The Psalter Interface and Implementation
The psalter representation is fairly simple, with one tiny quirk.
The Psalter class -- which is the receptacle for the psalms derives from a one-function interface:
class IPsalter
{
public:
virtual ~IPsalter();
virtual const Psalm &getPsalm(uint16_t inIndex) const = 0;
};
However, the class itself has two functions:
class Psalter : public IPsalter
{
public:
~Psalter() override;
const Psalm &getPsalm(uint16_t inIndex) const override
{
if ((inIndex < 1) || (inIndex > 150) || (m_psalms[inIndex-1].get() == nullptr))
{
return m_nullPsalm;
}
return *(m_psalms[inIndex-1]);
}
void addPsalm(std::unique_ptr<Psalm> &inPsalm);
private:
std::array<std::unique_ptr<Psalm>, 150> m_psalms;
Psalm m_nullPsalm;
};
Using a limited interface rather than a concrete class meant not only that the (many) classes referencing the interface are insulated from the implementation but, more importantly, that a mock version could be created for the unit tests. This mock version could reflect calls without cluttering up output with the full texts of the psalms.

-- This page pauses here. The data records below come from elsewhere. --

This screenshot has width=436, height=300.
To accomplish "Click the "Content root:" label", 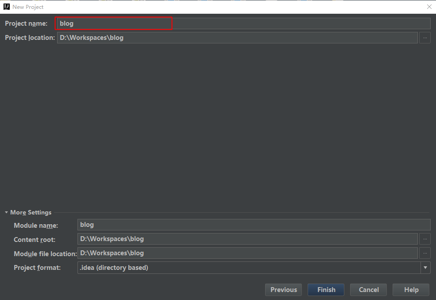I will (35, 240).
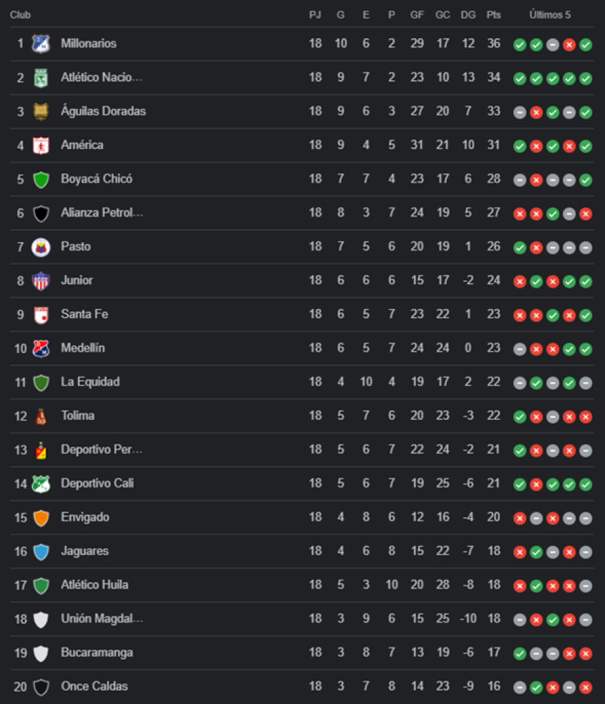Click the Medellín club crest icon
605x704 pixels.
41,348
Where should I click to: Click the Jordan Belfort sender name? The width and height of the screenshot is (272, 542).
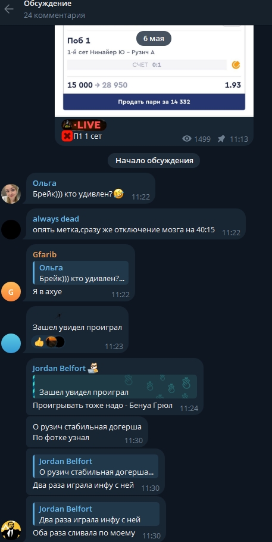pos(59,369)
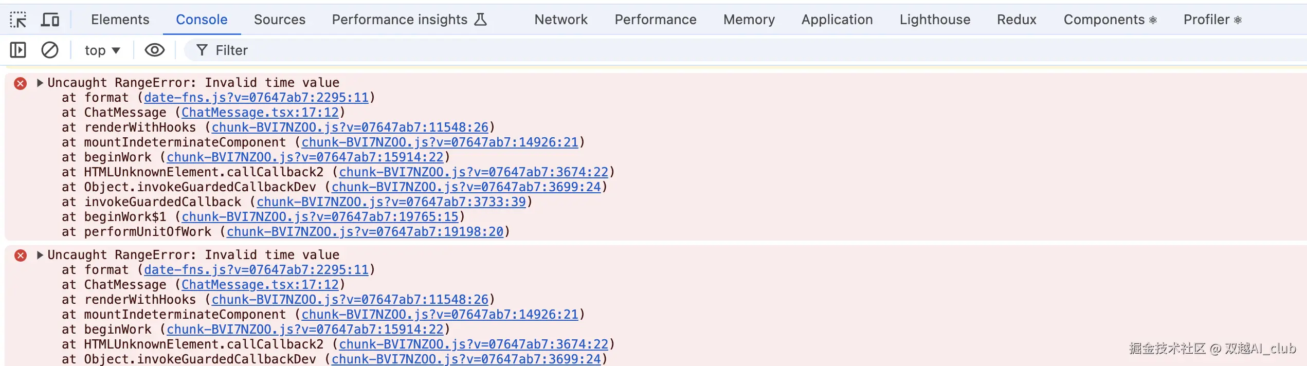This screenshot has width=1307, height=366.
Task: Click the first red error icon
Action: click(x=21, y=83)
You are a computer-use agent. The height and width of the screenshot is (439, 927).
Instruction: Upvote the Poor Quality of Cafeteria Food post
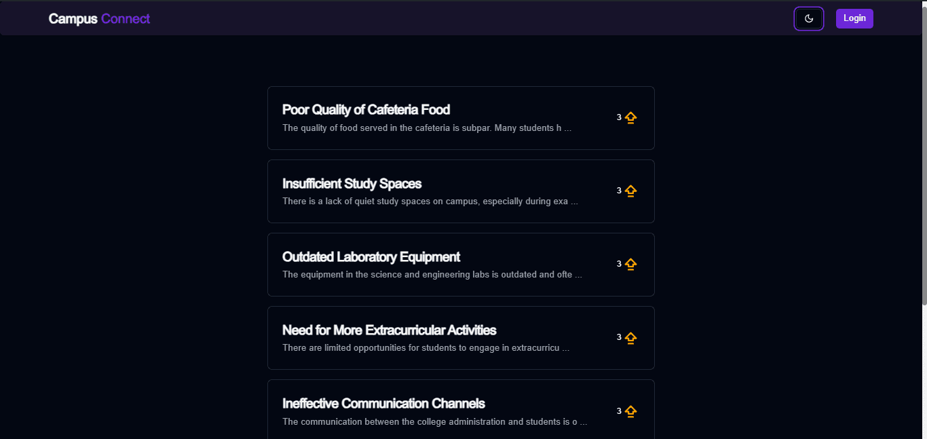(631, 117)
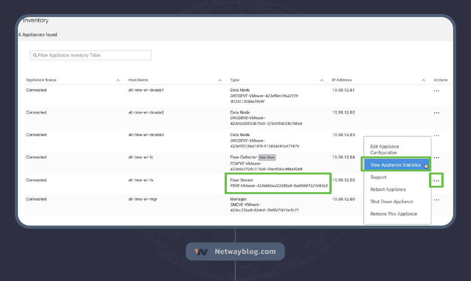This screenshot has width=471, height=281.
Task: Click the IP Address column sort chevron
Action: point(424,80)
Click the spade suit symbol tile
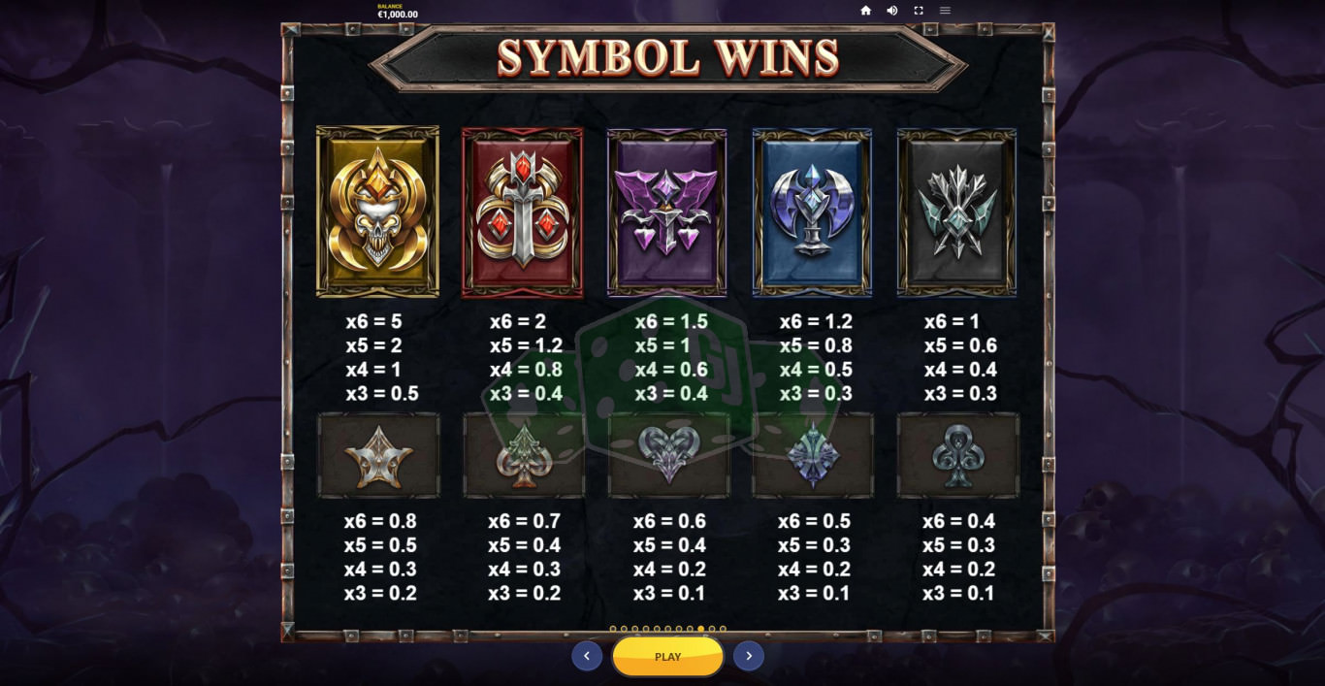This screenshot has height=686, width=1325. pyautogui.click(x=524, y=455)
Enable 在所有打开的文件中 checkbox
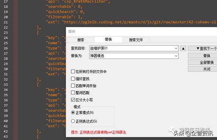The image size is (217, 140). pyautogui.click(x=73, y=72)
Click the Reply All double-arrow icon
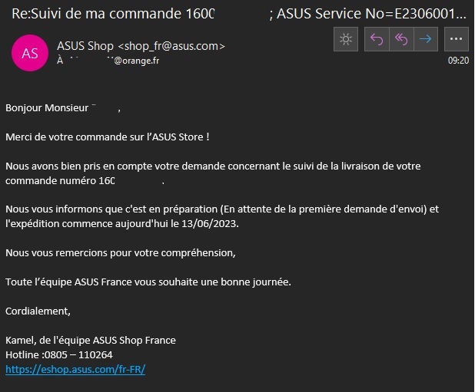This screenshot has height=392, width=475. [x=400, y=40]
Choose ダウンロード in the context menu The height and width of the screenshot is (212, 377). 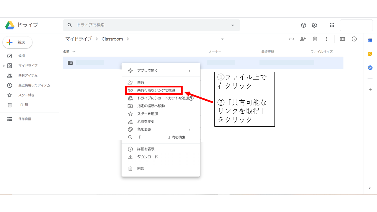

It also meant that the interface could be narrowed to only the const subset of the Psalter calls. Psalter is not in itself an immutable class, but referencing it through the interface makes it behave as such. (The small price that is paid for this is that the PsalmParser class is tightly coupled to the concrete Psalter class: that's a price I'm prepared to pay, although it could be avoided by providing a mutable-only interface class and having Psalter inherit from both the mutable and immutable interfaces. There is no need to mock the Psalter to rest the PsalmParser, as the ordinary concrete class works very well for checking what has been out into it once the parse is done, and it has no extended dependencies.) The only class referencing the Psalter via a concrete handle is the parser which builds it.
Note that psalms are accessed starting from 1, not starting from 0; the domain numbering takes precedence over the physical index.
The addPsalm() function, like the Psalm functions for adding verses and sections, has fairly extensive error checking:
void Psalter::addPsalm(std::unique_ptr<Psalm> &inPsalm)
{
if (inPsalm.get() == nullptr)
throw std::runtime_error("Null pointer passed on psalm addition");
const uint16_t num = inPsalm->getNumber();
if ((num == 0) || (num > 150))
throw std::runtime_error("Psalm with illegal number added");
// Shortest Psalm is 117, two verses.
if (inPsalm->getLength() < 2)
throw std::runtime_error("Psalm " + boost::lexical_cast<std::string>(num)
+ " should have length > 1");
if (m_psalms[num - 1].get() == nullptr)
m_psalms[num - 1].swap(inPsalm);
else
throw std::runtime_error("Attempt to add psalm "
+ boost::lexical_cast<std::string>(num)
+ " twice");
}
This is, again, because we want to be validating the data read in from the XML file.
Note one slight finesse: we pass in a normal reference (not Rvalue reference) to the new psalm, and we use swap() to move the contents of the new psalm into the value in the (fixed-size) array. The effect of this is that we know the value of the original unique_ptr after the swap (a nullptr value); if we had passed in an Rvalue reference and used std::move, the state of the target value would be identical to the existing logic, but there would be no guarantee about exactly what was in the original object: its only guarantee is "valid, but unknown". This allows the original reference to be reused always starting from a known base state.
Aside from the use of std::array (which could be replaced in C++03 by boost::array), std::unique_ptr (which could be replaced, here, by boost::scoped_ptr as we are not relying on its move semantics anywhere) and nullptr instead of NULL or 0 there aren't many "recent" language features deployed here.